The 2017 Horizon Report suggests that pedagogical approaches to creating richer, hands-on and authentic learning experiences are warranted because students “learn by experiences, doing, and creating, demonstrating newly acquired skills in more concrete and creative ways” (Adams Becker, Cummins, Davis, Freeman, Hall Giesinger, & Ananthanarayanan, 2017, p. 6). The Adams et al., report asserts students are now active contributors to their learning and as such, educators facilitate this new way of learning by creating interactive lectures via a variety of methods. This is a clear shift from previous generations of students, who were required to sit passively in lectures to learn, as well as structuring their learning in other, more passive ways. With access to new and emerging technologies and wireless networks, it is now possible to create interactive lectures that all students are able to confidently participate in with the mobile devices they carry with them.

Student centered learning is a common pedagogical approach that uses a social constructivist background and informs today’s contemporary teaching practices (McLoughlin & Lee, 2008). Another study suggests educators will use interactive tools and in particular, learner response systems according to their existing pedagogical frameworks, which in the study were generally based on constructivist learning theories (Monk, Campbell, & Smala, 2013).

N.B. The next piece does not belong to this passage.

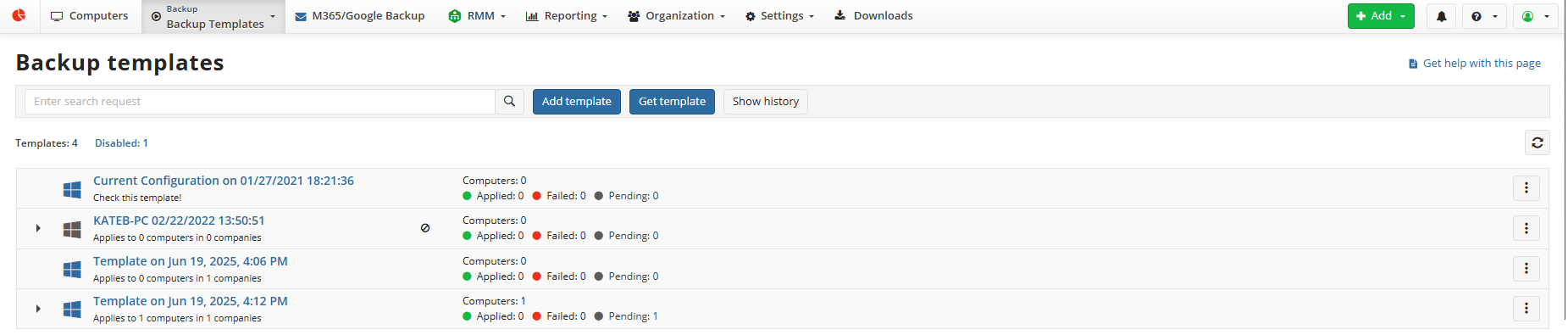Open the RMM menu
The height and width of the screenshot is (335, 1568).
click(477, 16)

In this chapter’s literature review both active learning and learning design will be defined. Enhancing student learning using learner response systems will also be examined. Giving students near-immediate feedback and teaching large classes are also dissected with the current literature, as are other tools that promote active learning.

Key Terms in this Chapter

Explore: Griffith University has developed a website called Explore where educators can discover innovative teaching practices they can then apply to their own teaching.

Metacognition: This is the understanding and awareness of one’s own thought processes, or the thinking about thinking process.

Learner Response System: This is a device or online system where students are able to answer questions in real time in the lecture.

Active Learning Strategies: This chapter defines active learning strategies as methods for engaging students to interact within learning experiences physically, cognitively and socially.

KWL Chart: This is a graphic organizer designed to assist learners to think about what they already know, what they want to know and finally what they have learnt about a given subject.

Flipped Classroom: A common and popular term which is sometimes intertwined with active learning this is where the educator asks the students to complete assigned work such as watch a video or complete a reading prior to attending the class. Often when in class students participate in active learning to help consolidate knowledge.

Student Engagement: The engagement of students in the classroom and within the course when they are learning.

Learning Design: The working definition of learning design in this chapter is the actual learning activities that are used in the context of a university or college course. However, some would find this definition very narrow as it can be about the whole of the teaching and/or learning experience.

Non-Linguistic Representations: Non-verbal representations and elaboration of knowledge (e.g., mind-maps, diagrams, infographics, etc.).